WORK REQUEST
Copy the lines below word for word, starting at the first one and ending with the line that contains "center [147, 395].", including that line.

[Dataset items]
-- -- --
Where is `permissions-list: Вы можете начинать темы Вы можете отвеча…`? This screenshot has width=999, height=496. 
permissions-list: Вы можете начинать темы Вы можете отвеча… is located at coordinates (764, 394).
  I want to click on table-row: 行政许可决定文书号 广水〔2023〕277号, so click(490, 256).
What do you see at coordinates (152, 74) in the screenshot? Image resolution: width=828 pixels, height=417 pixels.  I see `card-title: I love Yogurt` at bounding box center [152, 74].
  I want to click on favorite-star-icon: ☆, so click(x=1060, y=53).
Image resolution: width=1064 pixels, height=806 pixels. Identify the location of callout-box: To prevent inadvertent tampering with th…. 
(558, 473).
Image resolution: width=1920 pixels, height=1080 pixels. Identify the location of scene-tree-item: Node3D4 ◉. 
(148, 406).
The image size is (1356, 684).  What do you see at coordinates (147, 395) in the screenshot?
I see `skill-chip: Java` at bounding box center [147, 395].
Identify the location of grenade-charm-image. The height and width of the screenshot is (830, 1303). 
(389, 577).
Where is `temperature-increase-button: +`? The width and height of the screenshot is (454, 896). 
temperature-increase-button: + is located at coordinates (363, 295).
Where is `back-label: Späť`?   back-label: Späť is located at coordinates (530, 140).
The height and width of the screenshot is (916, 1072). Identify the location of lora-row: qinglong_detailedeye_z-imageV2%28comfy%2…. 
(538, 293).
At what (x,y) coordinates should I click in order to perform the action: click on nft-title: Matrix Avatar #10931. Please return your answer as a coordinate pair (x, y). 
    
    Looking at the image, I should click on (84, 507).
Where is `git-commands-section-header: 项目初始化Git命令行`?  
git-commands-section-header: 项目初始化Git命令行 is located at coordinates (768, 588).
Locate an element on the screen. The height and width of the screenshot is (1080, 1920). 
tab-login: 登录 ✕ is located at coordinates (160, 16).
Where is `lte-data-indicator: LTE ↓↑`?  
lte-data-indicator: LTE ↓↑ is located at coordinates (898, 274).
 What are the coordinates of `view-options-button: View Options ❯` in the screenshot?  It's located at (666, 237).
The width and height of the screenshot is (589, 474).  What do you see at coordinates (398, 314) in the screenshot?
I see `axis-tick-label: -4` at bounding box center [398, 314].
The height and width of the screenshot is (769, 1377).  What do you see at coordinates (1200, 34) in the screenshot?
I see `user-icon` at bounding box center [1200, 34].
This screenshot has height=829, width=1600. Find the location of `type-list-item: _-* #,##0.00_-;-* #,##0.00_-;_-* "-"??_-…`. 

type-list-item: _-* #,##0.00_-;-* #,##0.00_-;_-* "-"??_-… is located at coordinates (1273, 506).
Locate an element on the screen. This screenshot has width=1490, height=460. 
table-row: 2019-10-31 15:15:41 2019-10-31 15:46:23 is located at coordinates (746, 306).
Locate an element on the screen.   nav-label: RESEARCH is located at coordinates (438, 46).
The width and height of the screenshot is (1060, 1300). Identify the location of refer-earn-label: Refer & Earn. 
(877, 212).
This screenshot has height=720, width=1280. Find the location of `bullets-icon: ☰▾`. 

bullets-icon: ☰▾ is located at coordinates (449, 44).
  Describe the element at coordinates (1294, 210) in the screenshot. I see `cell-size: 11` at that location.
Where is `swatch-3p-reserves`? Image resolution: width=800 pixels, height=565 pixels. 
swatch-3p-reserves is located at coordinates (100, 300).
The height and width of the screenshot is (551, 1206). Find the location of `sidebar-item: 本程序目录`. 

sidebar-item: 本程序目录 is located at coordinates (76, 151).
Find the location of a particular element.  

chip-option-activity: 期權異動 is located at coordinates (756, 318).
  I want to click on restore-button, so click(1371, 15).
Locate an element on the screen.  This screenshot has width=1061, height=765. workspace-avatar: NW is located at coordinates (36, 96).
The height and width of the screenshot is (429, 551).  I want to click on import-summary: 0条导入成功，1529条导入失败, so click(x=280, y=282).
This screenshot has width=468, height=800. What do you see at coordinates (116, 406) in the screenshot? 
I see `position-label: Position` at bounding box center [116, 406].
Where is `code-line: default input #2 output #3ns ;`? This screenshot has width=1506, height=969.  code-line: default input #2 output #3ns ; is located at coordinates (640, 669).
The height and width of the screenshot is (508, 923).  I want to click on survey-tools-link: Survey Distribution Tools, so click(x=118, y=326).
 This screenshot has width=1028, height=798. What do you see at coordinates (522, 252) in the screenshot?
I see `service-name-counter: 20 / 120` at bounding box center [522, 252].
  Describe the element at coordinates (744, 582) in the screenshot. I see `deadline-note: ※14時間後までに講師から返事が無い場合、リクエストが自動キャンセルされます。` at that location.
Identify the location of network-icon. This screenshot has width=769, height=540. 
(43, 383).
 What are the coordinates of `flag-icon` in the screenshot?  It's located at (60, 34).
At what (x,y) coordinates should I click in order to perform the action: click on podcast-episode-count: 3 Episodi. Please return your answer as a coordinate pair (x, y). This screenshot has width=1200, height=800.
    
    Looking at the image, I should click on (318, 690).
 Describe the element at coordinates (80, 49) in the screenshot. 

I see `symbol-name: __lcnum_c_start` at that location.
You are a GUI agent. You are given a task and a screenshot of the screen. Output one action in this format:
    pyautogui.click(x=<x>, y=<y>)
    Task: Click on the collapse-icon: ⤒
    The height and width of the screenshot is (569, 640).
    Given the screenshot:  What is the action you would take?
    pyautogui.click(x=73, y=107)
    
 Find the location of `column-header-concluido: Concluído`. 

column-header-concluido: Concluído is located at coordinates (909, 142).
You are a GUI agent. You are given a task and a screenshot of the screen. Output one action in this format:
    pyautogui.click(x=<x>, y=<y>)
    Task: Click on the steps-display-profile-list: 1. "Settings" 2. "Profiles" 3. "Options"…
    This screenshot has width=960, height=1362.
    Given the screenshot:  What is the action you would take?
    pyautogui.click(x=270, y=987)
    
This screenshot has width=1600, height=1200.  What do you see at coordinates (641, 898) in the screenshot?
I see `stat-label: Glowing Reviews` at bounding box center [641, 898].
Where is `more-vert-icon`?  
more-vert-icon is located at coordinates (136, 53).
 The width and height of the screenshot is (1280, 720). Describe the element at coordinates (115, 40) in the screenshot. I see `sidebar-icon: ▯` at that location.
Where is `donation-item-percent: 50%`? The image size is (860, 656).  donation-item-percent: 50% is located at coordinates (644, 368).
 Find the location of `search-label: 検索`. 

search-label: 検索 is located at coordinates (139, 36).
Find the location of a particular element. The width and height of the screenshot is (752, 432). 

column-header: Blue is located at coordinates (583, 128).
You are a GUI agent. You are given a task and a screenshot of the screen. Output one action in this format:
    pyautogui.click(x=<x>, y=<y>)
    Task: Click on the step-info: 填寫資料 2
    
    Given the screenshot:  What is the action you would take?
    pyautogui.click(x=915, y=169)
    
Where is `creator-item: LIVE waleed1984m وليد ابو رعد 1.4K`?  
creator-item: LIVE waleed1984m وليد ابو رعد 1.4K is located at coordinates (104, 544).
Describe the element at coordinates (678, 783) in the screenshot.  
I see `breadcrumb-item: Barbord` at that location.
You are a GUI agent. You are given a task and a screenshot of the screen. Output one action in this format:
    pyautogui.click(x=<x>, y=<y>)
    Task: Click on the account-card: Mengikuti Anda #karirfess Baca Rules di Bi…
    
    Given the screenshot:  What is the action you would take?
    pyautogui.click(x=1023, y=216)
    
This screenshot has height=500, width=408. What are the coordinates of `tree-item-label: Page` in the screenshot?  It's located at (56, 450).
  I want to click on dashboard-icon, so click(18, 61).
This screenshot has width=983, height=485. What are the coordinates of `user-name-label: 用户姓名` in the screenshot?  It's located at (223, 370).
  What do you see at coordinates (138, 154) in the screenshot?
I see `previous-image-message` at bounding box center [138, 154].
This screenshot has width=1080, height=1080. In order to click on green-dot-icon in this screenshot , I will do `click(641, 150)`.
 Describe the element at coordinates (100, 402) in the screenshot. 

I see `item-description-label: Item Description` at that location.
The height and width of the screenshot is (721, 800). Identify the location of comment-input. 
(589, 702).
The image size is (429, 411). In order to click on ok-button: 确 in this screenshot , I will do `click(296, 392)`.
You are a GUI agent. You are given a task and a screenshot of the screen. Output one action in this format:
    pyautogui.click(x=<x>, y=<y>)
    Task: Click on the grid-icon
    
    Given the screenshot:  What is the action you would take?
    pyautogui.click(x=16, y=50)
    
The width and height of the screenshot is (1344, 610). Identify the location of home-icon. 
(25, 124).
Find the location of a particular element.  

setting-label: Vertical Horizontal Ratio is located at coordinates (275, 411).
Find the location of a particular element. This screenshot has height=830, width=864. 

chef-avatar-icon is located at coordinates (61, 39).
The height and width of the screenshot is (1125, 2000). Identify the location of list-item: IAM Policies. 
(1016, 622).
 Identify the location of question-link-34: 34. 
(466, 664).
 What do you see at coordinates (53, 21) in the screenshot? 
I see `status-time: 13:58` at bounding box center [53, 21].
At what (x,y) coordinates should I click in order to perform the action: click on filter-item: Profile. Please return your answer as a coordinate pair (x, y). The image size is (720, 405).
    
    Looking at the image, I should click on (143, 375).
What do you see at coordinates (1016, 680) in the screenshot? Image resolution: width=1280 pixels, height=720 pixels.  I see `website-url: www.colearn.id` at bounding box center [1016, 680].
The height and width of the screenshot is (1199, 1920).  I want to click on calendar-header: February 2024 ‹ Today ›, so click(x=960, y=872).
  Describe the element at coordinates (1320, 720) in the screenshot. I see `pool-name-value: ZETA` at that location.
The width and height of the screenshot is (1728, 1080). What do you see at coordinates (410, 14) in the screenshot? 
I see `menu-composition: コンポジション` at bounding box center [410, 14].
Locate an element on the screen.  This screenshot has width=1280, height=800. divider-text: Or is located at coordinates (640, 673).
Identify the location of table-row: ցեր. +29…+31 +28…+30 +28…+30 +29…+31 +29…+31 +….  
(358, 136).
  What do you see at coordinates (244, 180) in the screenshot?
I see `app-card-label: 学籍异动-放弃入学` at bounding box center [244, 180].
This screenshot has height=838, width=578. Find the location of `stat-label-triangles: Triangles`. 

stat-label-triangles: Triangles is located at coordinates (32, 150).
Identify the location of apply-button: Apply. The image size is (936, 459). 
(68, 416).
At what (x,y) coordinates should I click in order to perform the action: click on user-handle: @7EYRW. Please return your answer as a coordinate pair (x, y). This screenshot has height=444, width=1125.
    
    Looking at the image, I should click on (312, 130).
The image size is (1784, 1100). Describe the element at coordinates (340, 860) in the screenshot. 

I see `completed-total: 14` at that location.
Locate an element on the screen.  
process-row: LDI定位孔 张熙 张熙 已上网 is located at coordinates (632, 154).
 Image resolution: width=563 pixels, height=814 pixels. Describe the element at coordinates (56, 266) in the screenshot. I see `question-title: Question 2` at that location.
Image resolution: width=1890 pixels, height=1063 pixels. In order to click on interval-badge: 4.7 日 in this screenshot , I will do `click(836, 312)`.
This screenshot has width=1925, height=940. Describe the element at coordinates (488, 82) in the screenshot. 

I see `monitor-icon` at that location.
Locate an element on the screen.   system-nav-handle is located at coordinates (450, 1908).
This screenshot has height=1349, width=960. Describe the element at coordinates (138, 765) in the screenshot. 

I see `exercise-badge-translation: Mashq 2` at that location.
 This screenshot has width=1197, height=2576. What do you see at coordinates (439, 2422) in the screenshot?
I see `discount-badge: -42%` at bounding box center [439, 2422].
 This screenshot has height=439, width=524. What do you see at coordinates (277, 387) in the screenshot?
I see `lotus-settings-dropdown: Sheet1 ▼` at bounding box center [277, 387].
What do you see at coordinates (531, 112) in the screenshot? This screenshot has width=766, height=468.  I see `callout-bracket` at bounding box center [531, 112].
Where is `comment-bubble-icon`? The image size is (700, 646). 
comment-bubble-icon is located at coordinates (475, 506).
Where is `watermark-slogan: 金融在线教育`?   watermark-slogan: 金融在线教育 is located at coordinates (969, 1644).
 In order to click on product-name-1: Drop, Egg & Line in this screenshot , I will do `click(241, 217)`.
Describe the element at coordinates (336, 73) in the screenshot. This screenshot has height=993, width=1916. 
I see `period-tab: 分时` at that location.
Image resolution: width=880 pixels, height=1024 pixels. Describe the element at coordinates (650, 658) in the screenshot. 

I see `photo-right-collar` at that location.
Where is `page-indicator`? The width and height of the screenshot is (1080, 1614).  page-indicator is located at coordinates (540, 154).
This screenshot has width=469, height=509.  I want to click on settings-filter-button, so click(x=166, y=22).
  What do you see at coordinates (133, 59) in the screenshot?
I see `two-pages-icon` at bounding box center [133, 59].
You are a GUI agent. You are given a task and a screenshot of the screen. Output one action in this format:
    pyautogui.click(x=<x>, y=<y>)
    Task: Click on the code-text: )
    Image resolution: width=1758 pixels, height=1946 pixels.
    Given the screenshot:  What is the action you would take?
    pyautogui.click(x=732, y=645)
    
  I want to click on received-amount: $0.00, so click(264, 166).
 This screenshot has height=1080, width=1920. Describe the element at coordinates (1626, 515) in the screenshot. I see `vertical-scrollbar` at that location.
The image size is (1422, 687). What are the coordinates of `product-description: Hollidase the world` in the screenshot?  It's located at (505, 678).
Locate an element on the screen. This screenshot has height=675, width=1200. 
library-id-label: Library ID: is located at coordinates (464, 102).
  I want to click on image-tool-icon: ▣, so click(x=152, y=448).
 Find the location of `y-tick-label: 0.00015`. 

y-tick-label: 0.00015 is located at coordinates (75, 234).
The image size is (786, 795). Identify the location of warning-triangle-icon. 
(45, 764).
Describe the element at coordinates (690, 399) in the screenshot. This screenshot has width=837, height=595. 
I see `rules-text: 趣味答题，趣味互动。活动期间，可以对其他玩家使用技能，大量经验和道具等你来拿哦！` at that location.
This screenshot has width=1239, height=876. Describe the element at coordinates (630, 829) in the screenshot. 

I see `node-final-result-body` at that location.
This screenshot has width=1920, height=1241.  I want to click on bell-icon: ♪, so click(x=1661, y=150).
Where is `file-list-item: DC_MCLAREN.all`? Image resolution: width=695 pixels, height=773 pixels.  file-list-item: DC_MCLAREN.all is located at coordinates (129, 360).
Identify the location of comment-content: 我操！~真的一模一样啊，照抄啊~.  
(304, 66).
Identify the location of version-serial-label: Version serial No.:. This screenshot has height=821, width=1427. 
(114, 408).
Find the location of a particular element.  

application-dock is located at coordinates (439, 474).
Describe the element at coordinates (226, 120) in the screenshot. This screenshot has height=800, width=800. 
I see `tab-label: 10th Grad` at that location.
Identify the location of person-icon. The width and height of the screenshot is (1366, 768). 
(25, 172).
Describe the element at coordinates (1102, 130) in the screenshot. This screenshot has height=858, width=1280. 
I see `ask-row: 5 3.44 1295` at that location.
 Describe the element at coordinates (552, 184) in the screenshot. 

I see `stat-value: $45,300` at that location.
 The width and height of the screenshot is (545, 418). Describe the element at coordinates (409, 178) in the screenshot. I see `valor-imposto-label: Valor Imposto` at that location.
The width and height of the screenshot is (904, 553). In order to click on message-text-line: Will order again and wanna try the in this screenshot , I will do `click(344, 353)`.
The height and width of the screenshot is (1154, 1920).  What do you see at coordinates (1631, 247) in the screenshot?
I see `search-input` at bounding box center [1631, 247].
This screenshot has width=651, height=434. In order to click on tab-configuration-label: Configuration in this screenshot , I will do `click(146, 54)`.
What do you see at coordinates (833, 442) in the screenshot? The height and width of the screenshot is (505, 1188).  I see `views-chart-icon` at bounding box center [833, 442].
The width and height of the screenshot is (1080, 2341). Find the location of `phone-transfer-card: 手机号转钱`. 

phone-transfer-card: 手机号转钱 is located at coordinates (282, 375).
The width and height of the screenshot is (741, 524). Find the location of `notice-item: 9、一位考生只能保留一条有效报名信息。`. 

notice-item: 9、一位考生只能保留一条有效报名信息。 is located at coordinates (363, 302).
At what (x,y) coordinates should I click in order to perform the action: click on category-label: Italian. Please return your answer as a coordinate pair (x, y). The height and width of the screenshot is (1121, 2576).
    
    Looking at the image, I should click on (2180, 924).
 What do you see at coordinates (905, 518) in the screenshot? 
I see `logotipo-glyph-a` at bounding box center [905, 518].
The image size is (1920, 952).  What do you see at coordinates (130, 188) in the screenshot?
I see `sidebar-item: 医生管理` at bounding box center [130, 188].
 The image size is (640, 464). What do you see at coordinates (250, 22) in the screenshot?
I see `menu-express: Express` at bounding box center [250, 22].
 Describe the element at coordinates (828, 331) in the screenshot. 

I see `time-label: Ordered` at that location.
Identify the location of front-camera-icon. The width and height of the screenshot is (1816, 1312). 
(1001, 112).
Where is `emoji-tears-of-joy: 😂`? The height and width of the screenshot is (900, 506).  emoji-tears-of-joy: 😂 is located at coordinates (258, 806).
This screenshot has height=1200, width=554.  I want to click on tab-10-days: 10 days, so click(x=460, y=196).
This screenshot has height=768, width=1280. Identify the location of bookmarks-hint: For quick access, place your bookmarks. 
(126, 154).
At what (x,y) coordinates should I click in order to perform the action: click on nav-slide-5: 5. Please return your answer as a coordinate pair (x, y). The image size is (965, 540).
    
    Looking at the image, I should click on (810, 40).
-- -- --
REPLY
Where is `permissions-list: Вы можете начинать темы Вы можете отвеча…`? This screenshot has width=999, height=496. 
permissions-list: Вы можете начинать темы Вы можете отвеча… is located at coordinates (764, 394).
  I want to click on table-row: 行政许可决定文书号 广水〔2023〕277号, so click(490, 256).
What do you see at coordinates (152, 74) in the screenshot? Image resolution: width=828 pixels, height=417 pixels.  I see `card-title: I love Yogurt` at bounding box center [152, 74].
  I want to click on favorite-star-icon: ☆, so click(x=1060, y=53).
Image resolution: width=1064 pixels, height=806 pixels. Identify the location of callout-box: To prevent inadvertent tampering with th…. 
(558, 473).
Image resolution: width=1920 pixels, height=1080 pixels. Identify the location of scene-tree-item: Node3D4 ◉. 
(148, 406).
The image size is (1356, 684).  What do you see at coordinates (147, 395) in the screenshot?
I see `skill-chip: Java` at bounding box center [147, 395].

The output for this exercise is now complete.